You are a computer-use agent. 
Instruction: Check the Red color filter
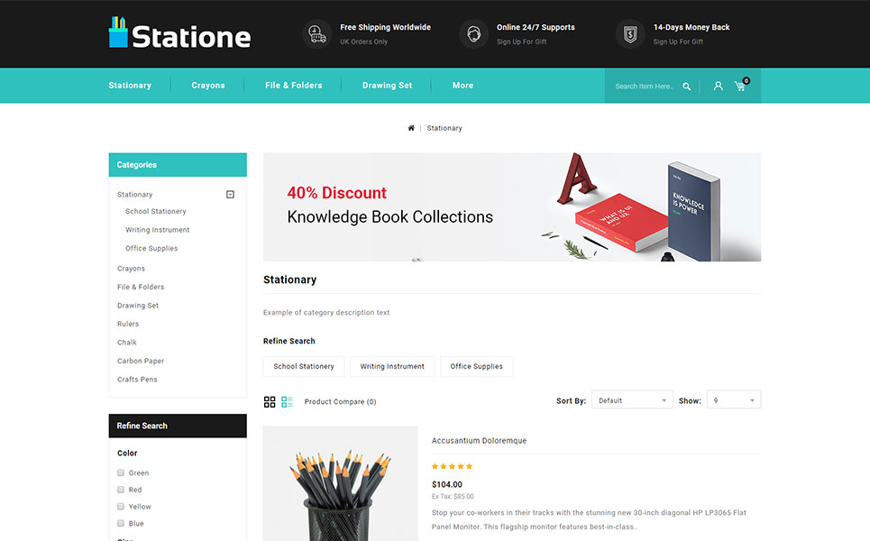tap(121, 490)

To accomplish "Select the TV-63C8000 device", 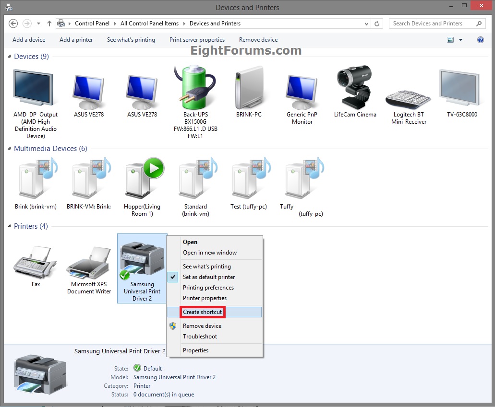I will pyautogui.click(x=459, y=86).
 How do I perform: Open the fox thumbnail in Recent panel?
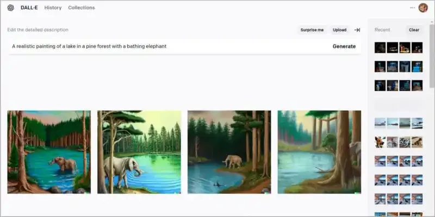tap(380, 142)
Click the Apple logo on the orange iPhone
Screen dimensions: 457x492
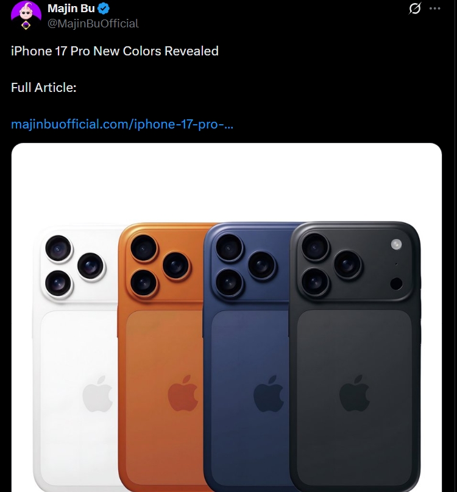[183, 393]
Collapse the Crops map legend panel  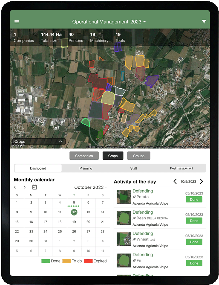(60, 141)
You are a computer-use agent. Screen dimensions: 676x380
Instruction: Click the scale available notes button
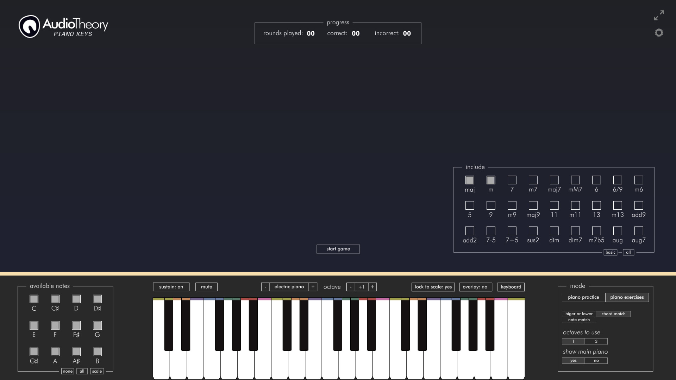point(97,371)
◆ ◆ ◆ ◆ ◆ ◆ ◆
Retype exactly, please, the span from the line holding "Instruction: Click the" through the closing line of the data, both ends included, without the pictures.

Task answer →
Instruction: Click the scale available notes button
point(97,371)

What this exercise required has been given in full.